Exercise description:
Print word for word the first line of the listing below and every line after it, through the line with "This screenshot has height=989, width=1904.". Leave out the pictures and the rest.

Provided data:
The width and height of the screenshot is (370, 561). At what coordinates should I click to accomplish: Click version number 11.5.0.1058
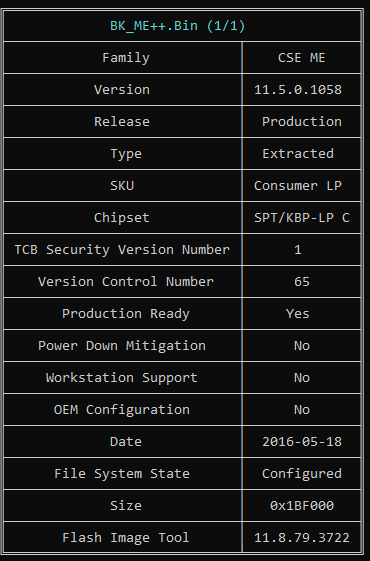(x=298, y=90)
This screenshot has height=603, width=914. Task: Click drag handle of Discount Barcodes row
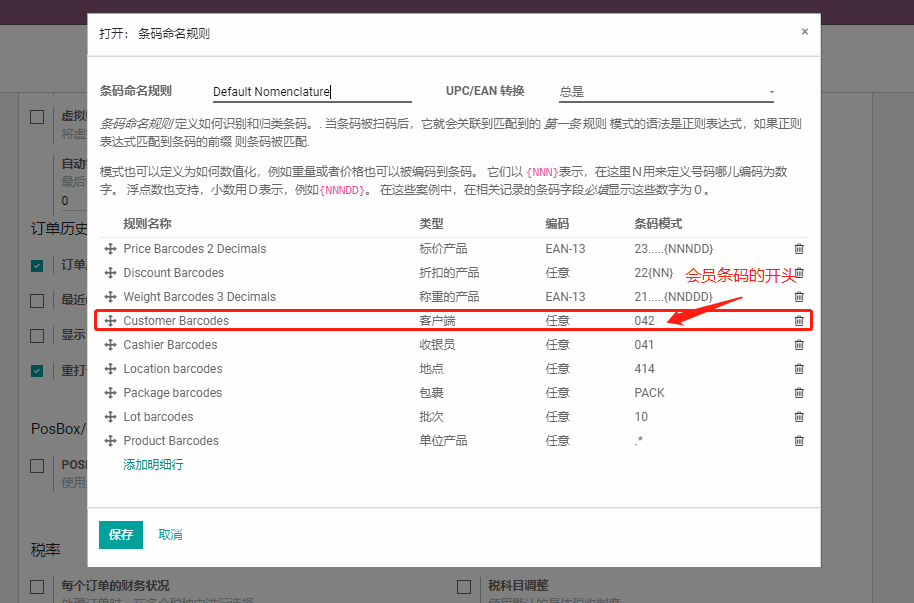110,273
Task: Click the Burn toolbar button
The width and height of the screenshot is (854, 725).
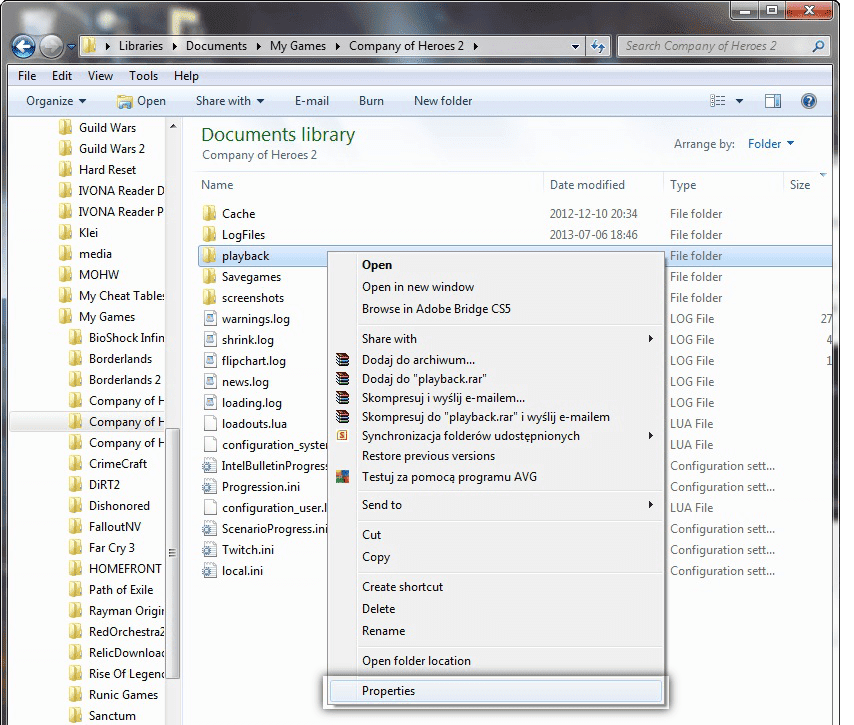Action: (x=371, y=100)
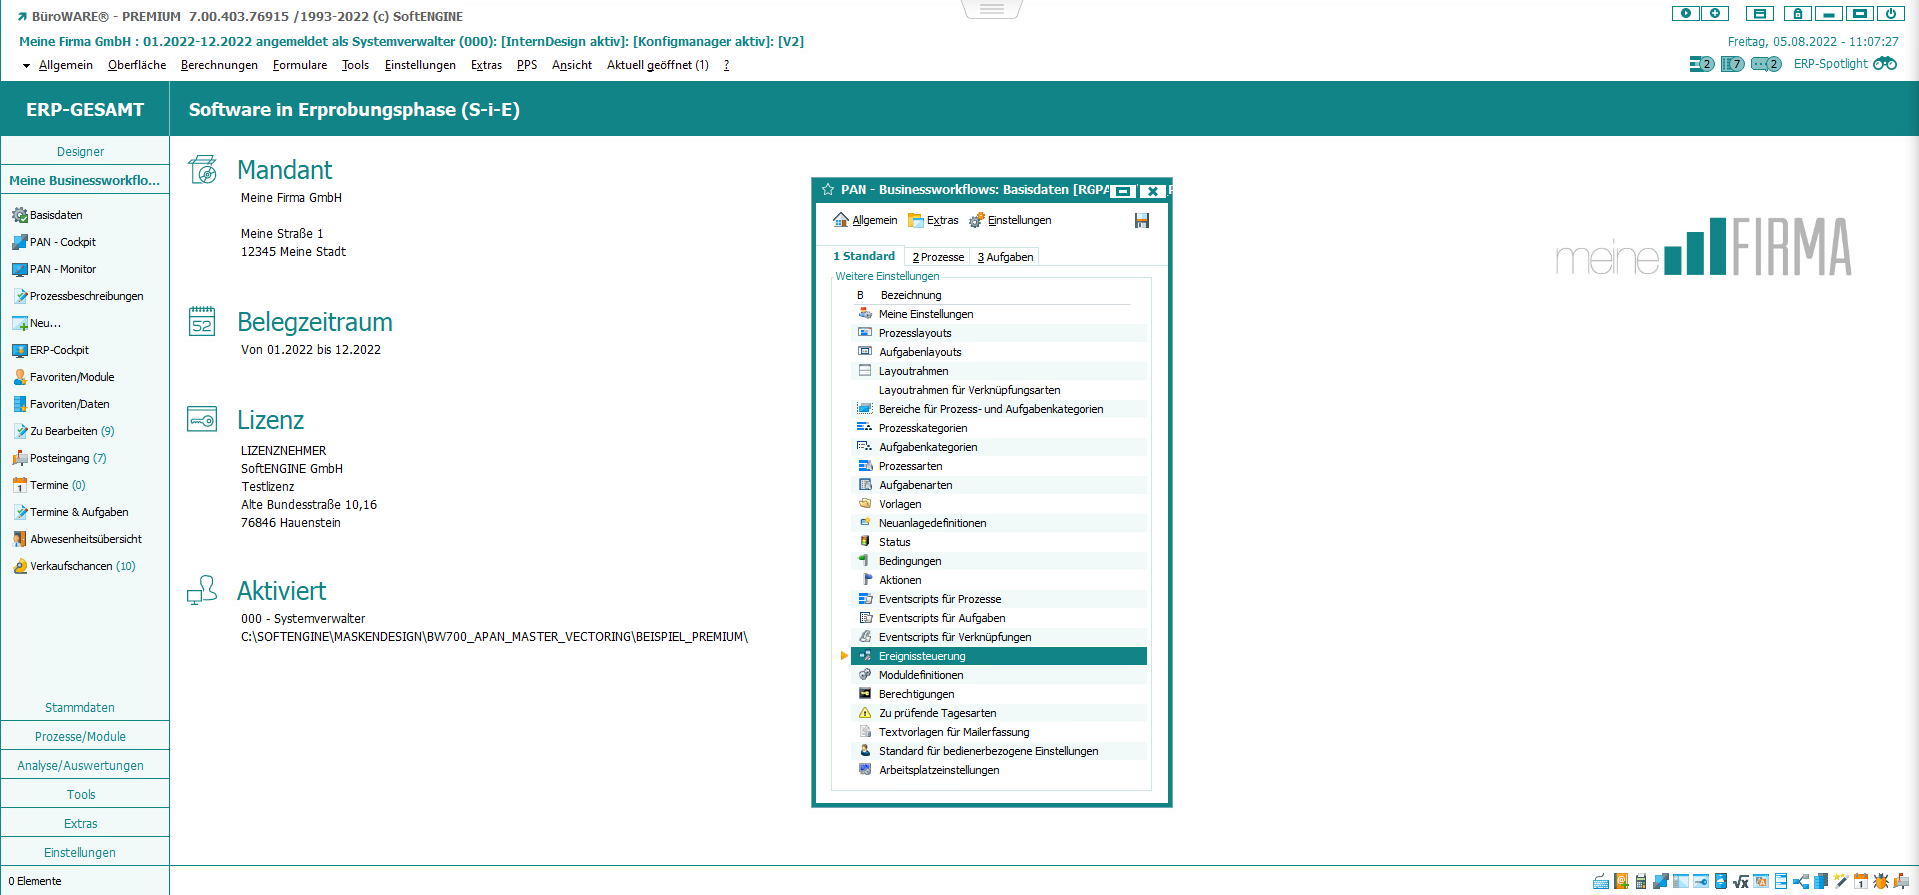Viewport: 1919px width, 895px height.
Task: Click the power button icon at top right
Action: pyautogui.click(x=1890, y=14)
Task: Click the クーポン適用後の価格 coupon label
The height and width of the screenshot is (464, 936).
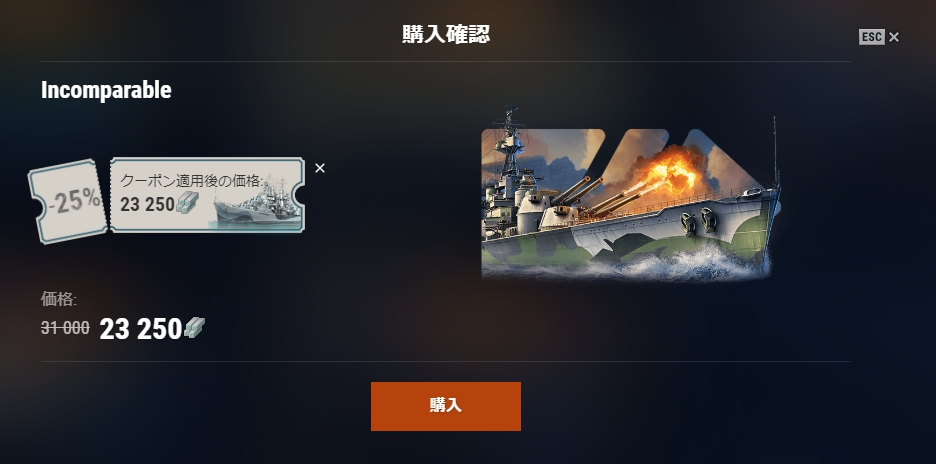Action: click(192, 180)
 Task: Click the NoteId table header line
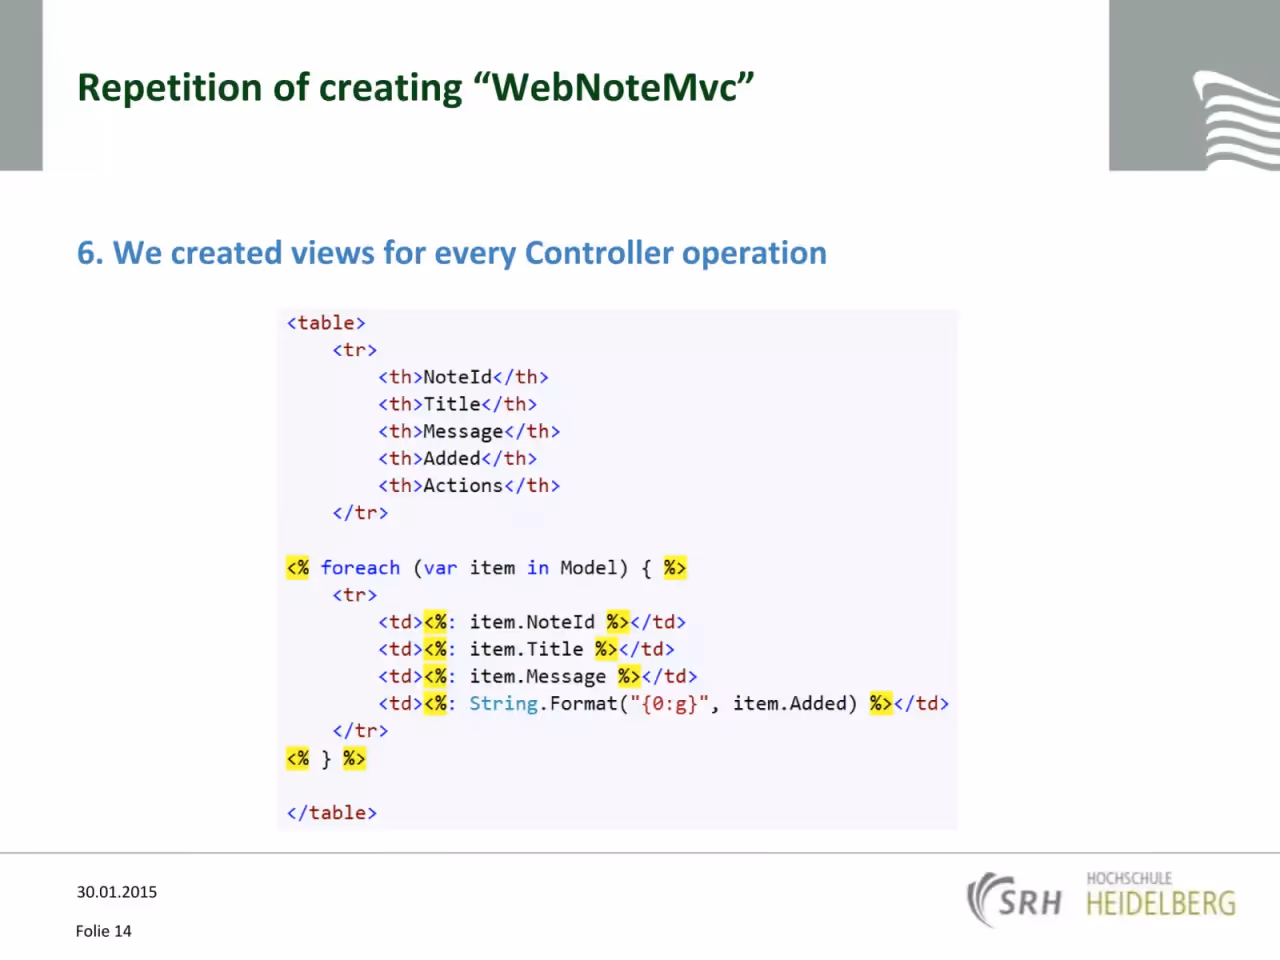(464, 377)
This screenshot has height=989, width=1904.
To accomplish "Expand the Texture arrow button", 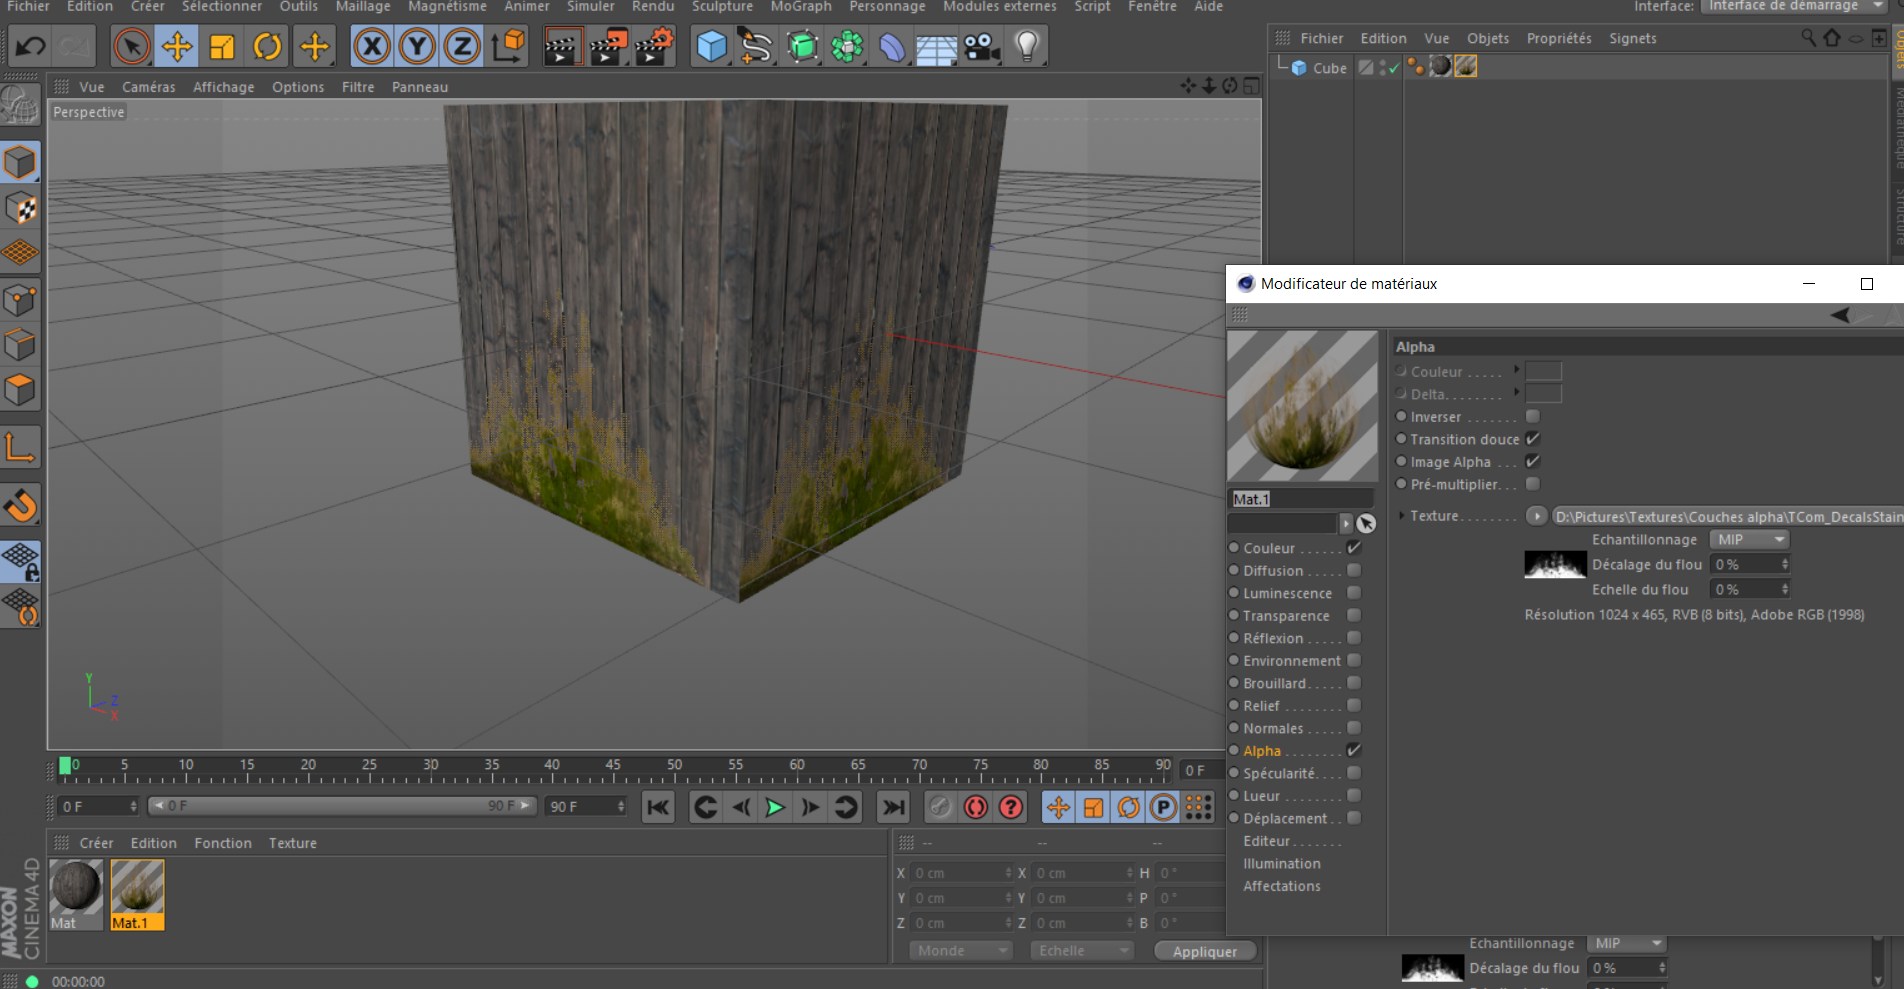I will click(1537, 516).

Completed task:
The width and height of the screenshot is (370, 561). At what coordinates should I click to accomplish: Click version number 11.5.0.1058
(x=298, y=90)
This screenshot has height=603, width=914. Task: Click drag handle of Discount Barcodes row
110,273
Task: Click the Burn toolbar button
The width and height of the screenshot is (854, 725).
Action: (x=371, y=100)
Viewport: 1919px width, 895px height.
Task: Click the power button icon at top right
Action: pyautogui.click(x=1890, y=14)
Task: Click the クーポン適用後の価格 coupon label
The height and width of the screenshot is (464, 936).
Action: click(192, 180)
 Task: Click the NoteId table header line
(464, 377)
This screenshot has height=989, width=1904.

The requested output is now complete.